Civics education bill co-sponsored by Manweller passes House
The House of Representatives passed legislation late last week that would require high schools to teach a stand-alone civics course.
Rep. Matt Manweller, a co-sponsor of the measure, said the legislation is long overdue.
“I have taught in multiple states and Washington is the only state that does not require civics education to be taught in their schools. This is a good first step to ensure our students have a basic understanding of how government works,” said Manweller, R-Ellensburg. “I can tell you there is a large disconnect out there. All legislators get emails asking us ‘impeach Obama’ or ‘impeach Trump’ but that is the wrong Capitol. We are in Olympia, not Washington D.C. It goes to show you how important this legislation is. We want to educate our young people about their rights and duties as citizens, how our government works and what it means to be part of that.”
House Bill 1896 would:
- establish an expanded civics education teacher training program in the Office of the Superintendent of Public Instruction (OSPI).

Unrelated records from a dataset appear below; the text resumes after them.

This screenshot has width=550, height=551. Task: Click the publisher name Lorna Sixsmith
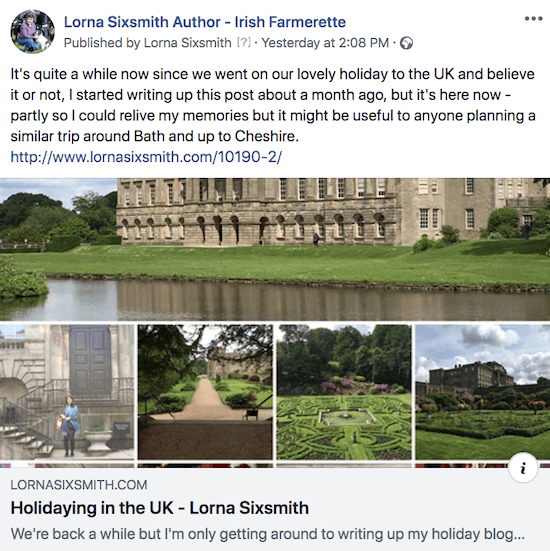click(x=187, y=43)
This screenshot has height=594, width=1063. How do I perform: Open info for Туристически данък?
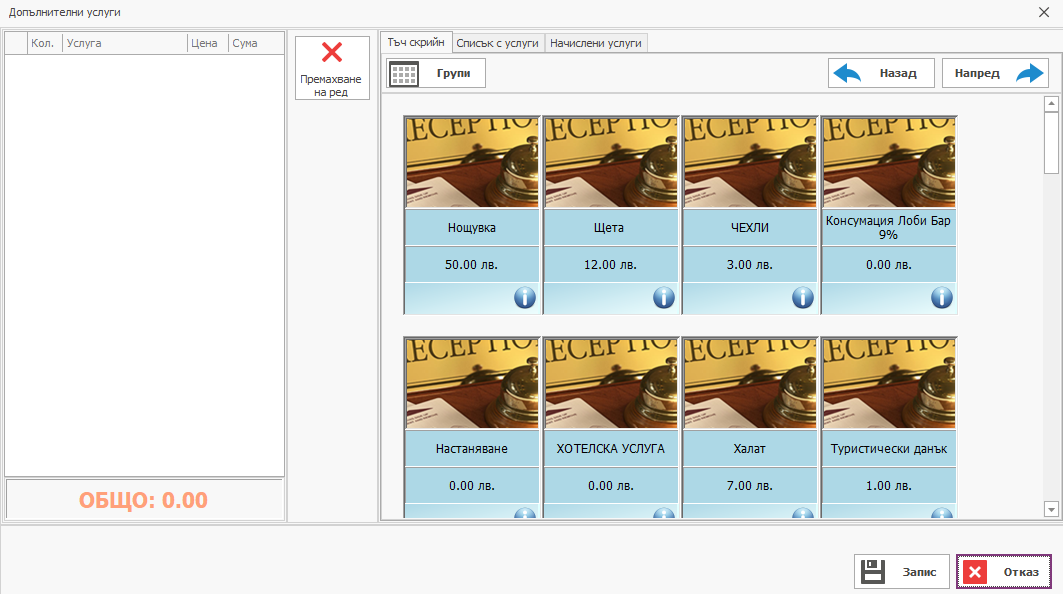point(940,514)
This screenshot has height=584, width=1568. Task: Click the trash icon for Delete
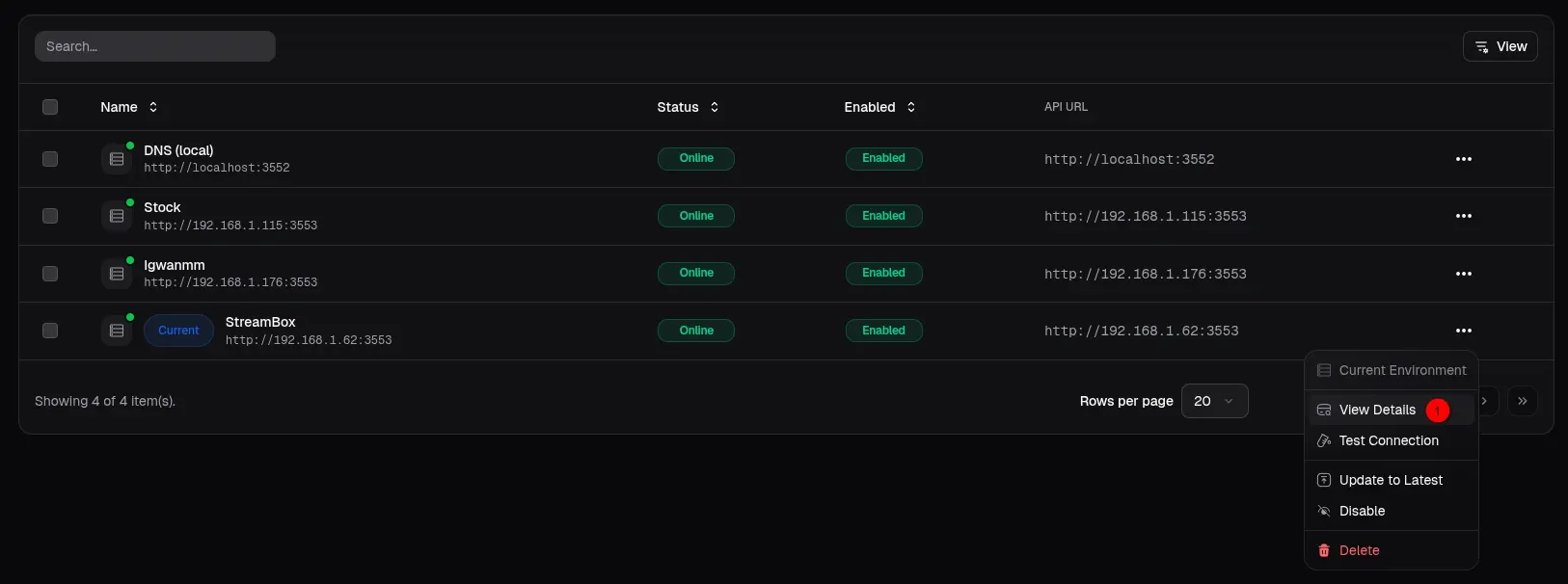pyautogui.click(x=1324, y=550)
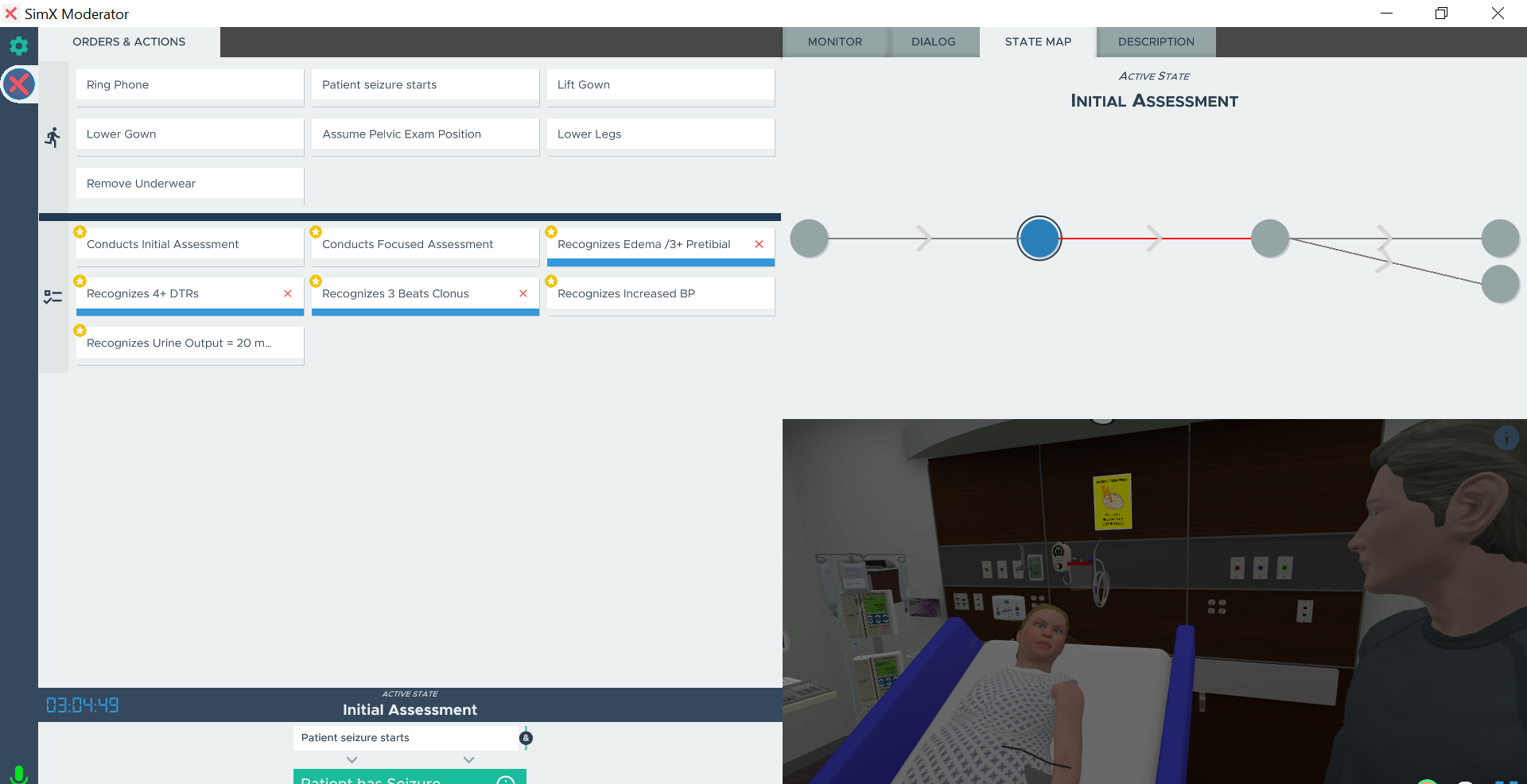Viewport: 1527px width, 784px height.
Task: Open settings via the gear icon
Action: pos(18,45)
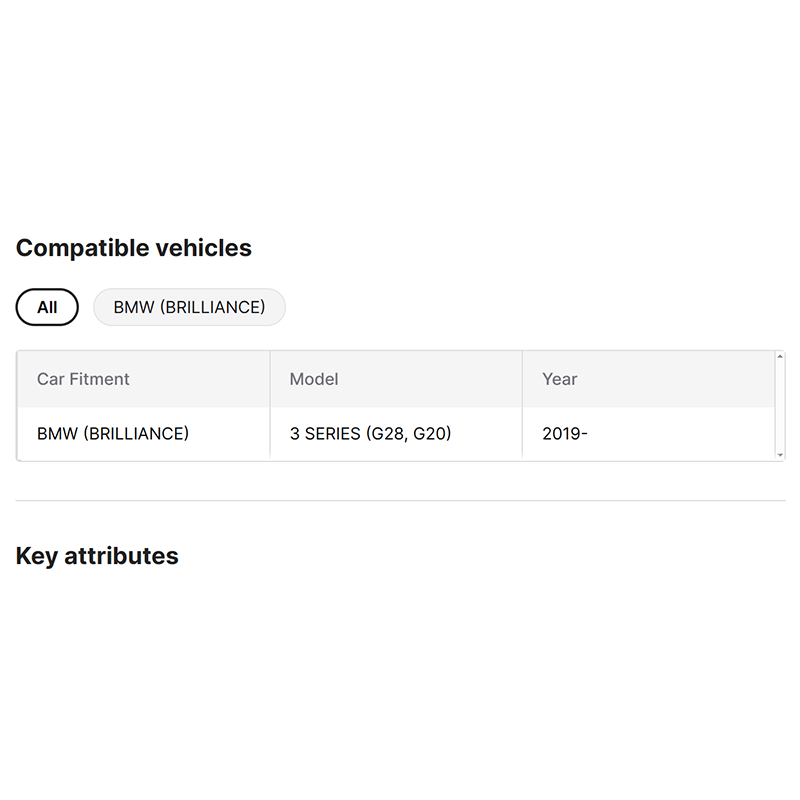Click the word "attributes" in the lower heading

(121, 556)
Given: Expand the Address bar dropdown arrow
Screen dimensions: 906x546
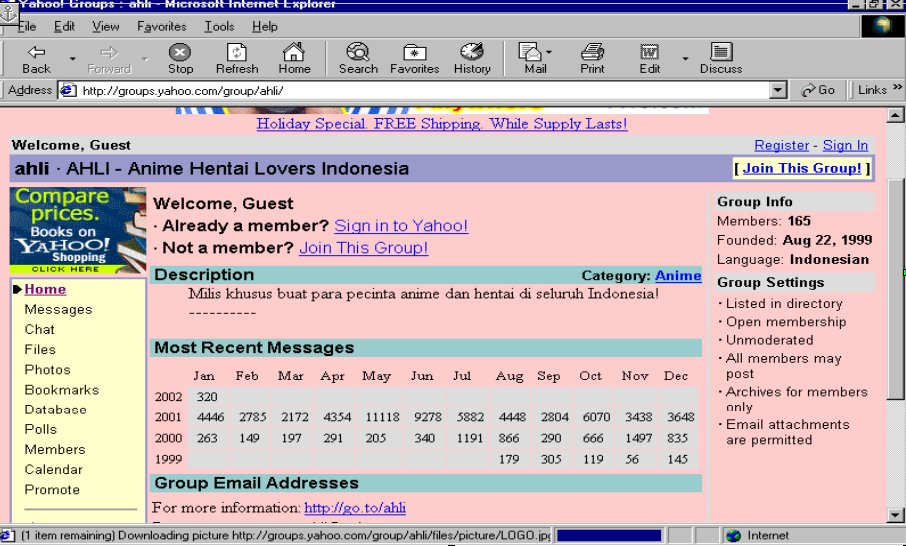Looking at the screenshot, I should [779, 90].
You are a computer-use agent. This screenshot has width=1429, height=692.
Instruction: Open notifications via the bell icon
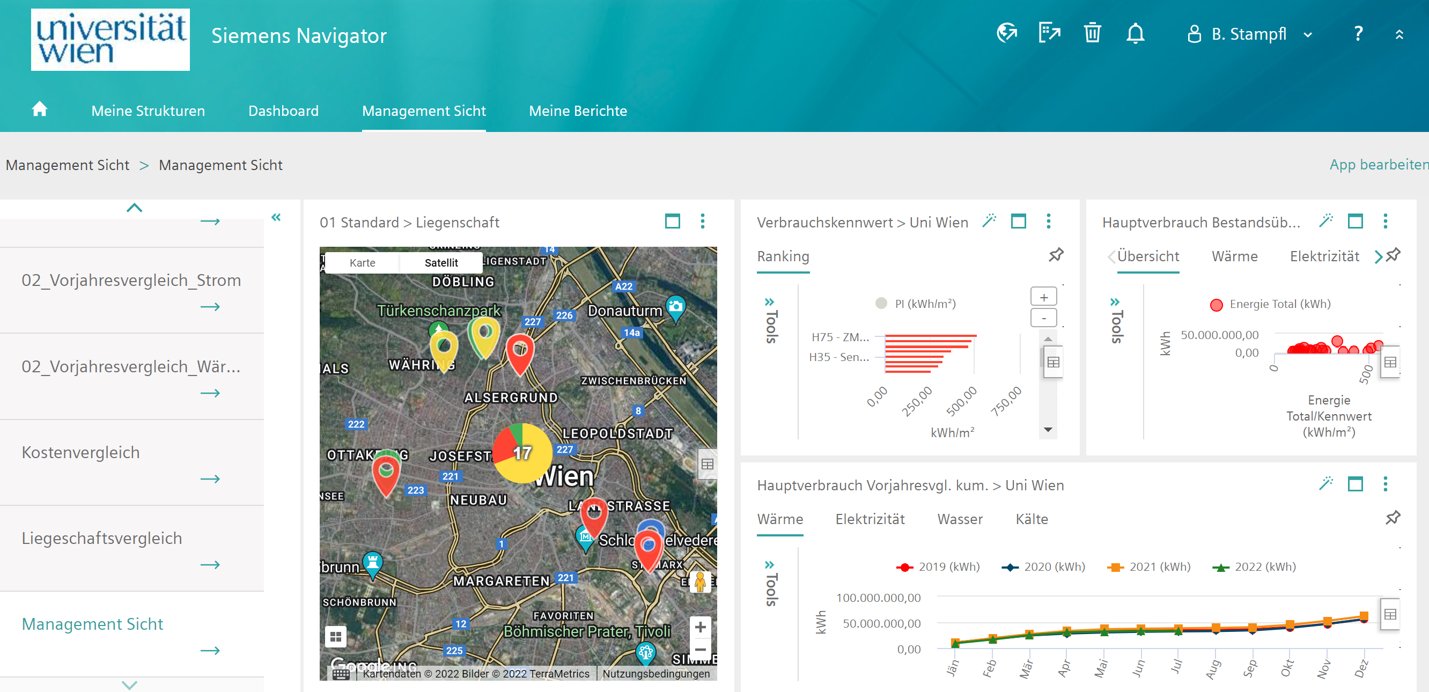tap(1135, 33)
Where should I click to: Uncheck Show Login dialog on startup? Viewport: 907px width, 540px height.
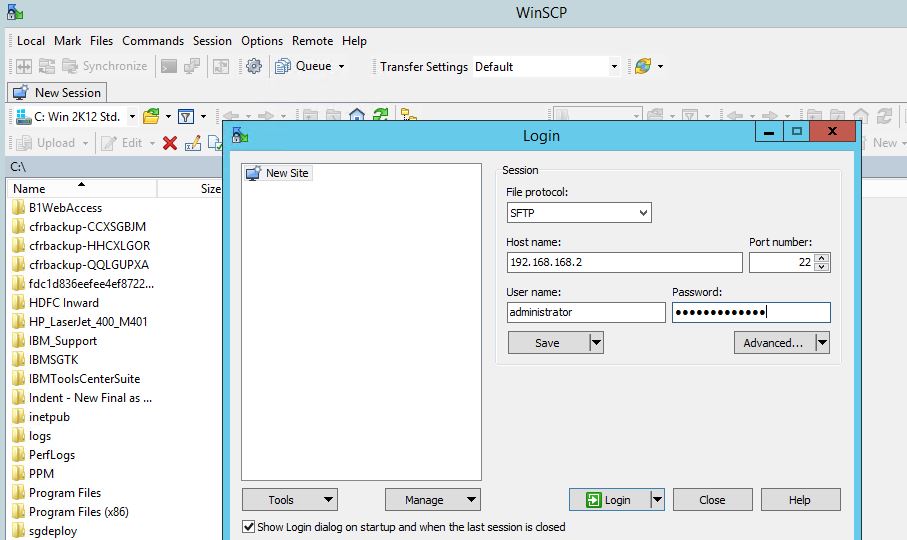tap(249, 526)
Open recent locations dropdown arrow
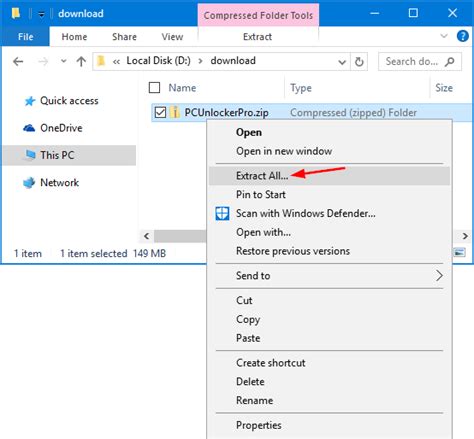 [x=63, y=61]
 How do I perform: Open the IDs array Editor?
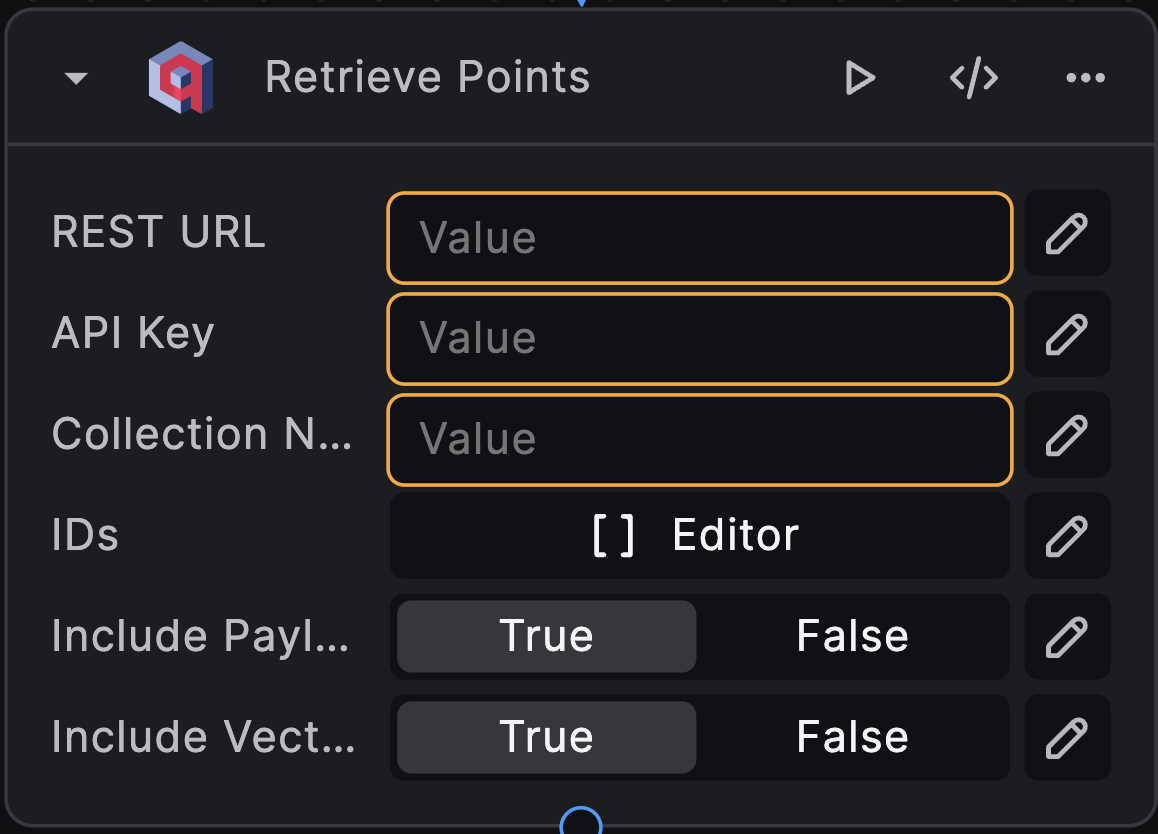click(x=699, y=535)
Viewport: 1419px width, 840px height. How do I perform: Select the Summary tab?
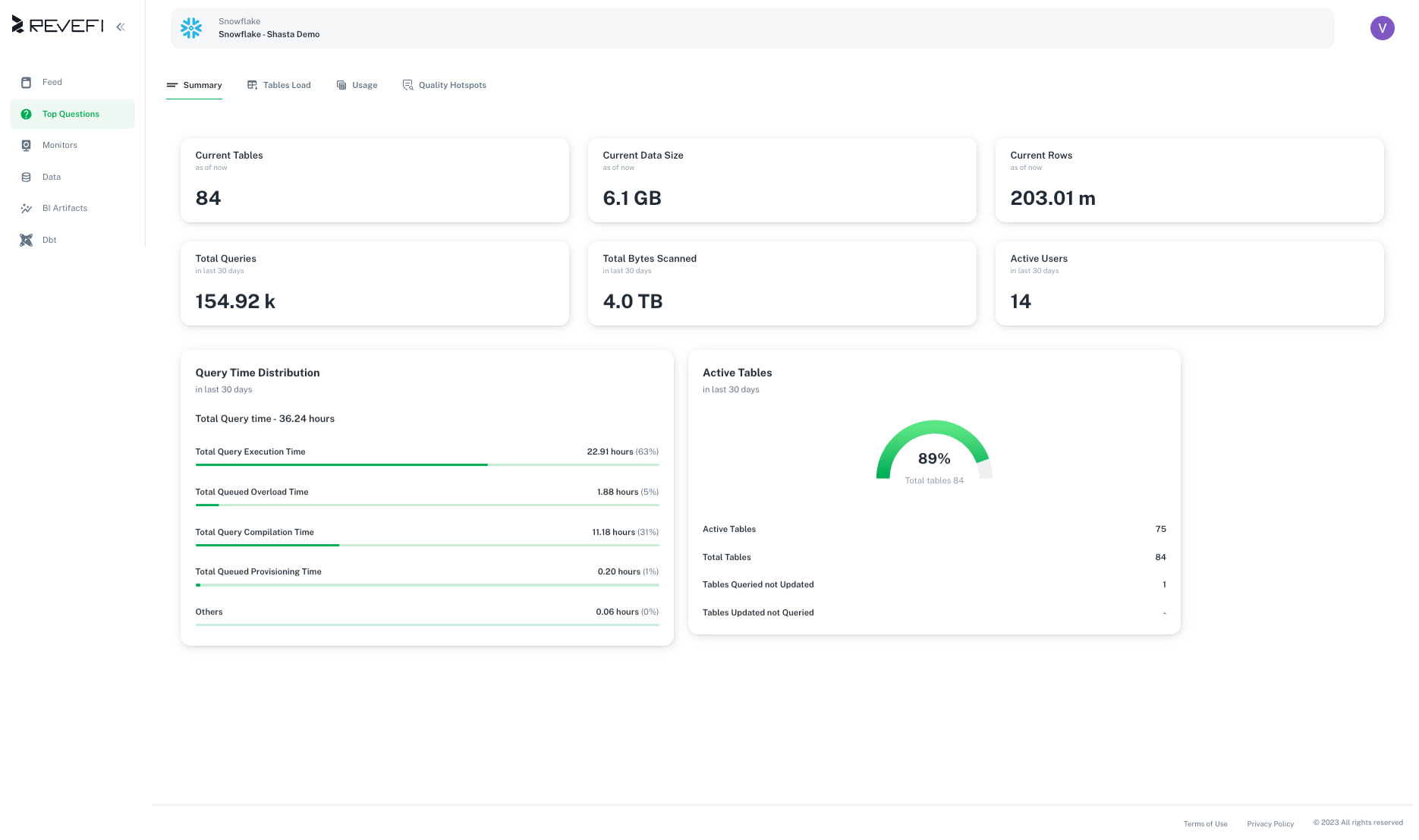click(194, 85)
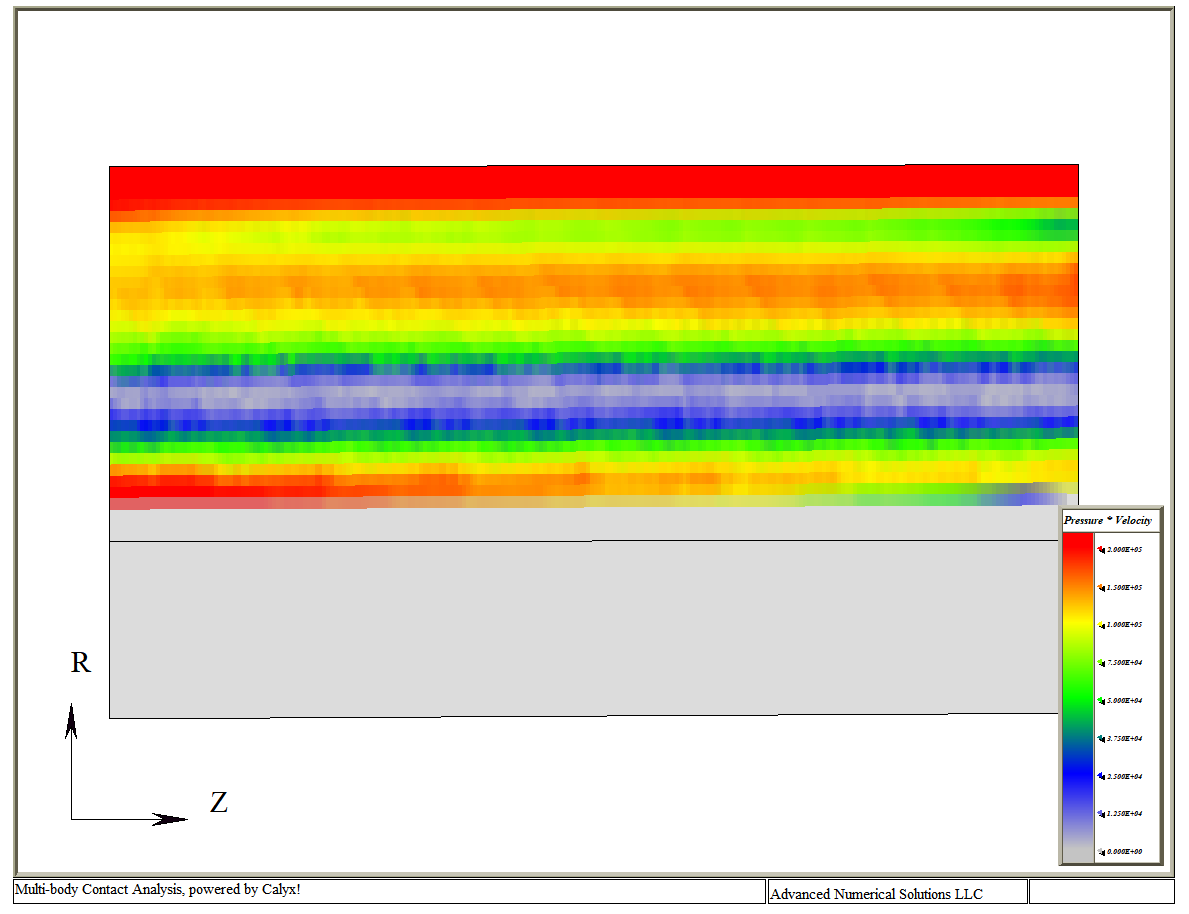This screenshot has height=914, width=1189.
Task: Click the Z axis label
Action: click(218, 802)
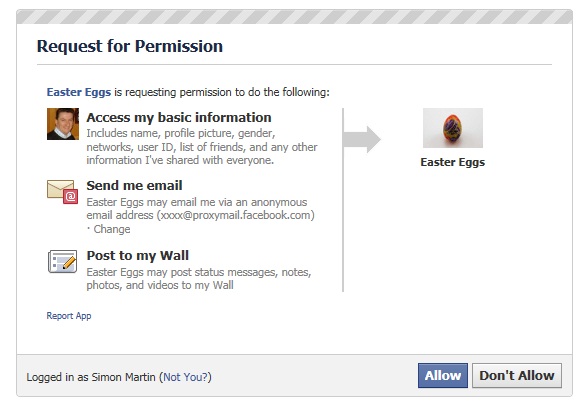Open the Easter Eggs app name link
Image resolution: width=581 pixels, height=417 pixels.
[79, 92]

- establish requirements for the program, including the selection of a team of social studies teachers and civics educational specialists from across the state who will be tasked with developing teacher training materials and providing professional learning opportunities.
- require each school district to provide a mandatory stand-alone course in civics by the 2020-2021 school year for each high school student, and establish basic content requirements for the course.
- direct the OSPI to select two school districts that are diverse in size and in geographic and demographic makeup to serve as demonstration sites for enhanced civics education.
The bill passed the House unanimously. It now heads to the Senate for consideration.
The 60-day legislative session is scheduled to adjourn on March 8.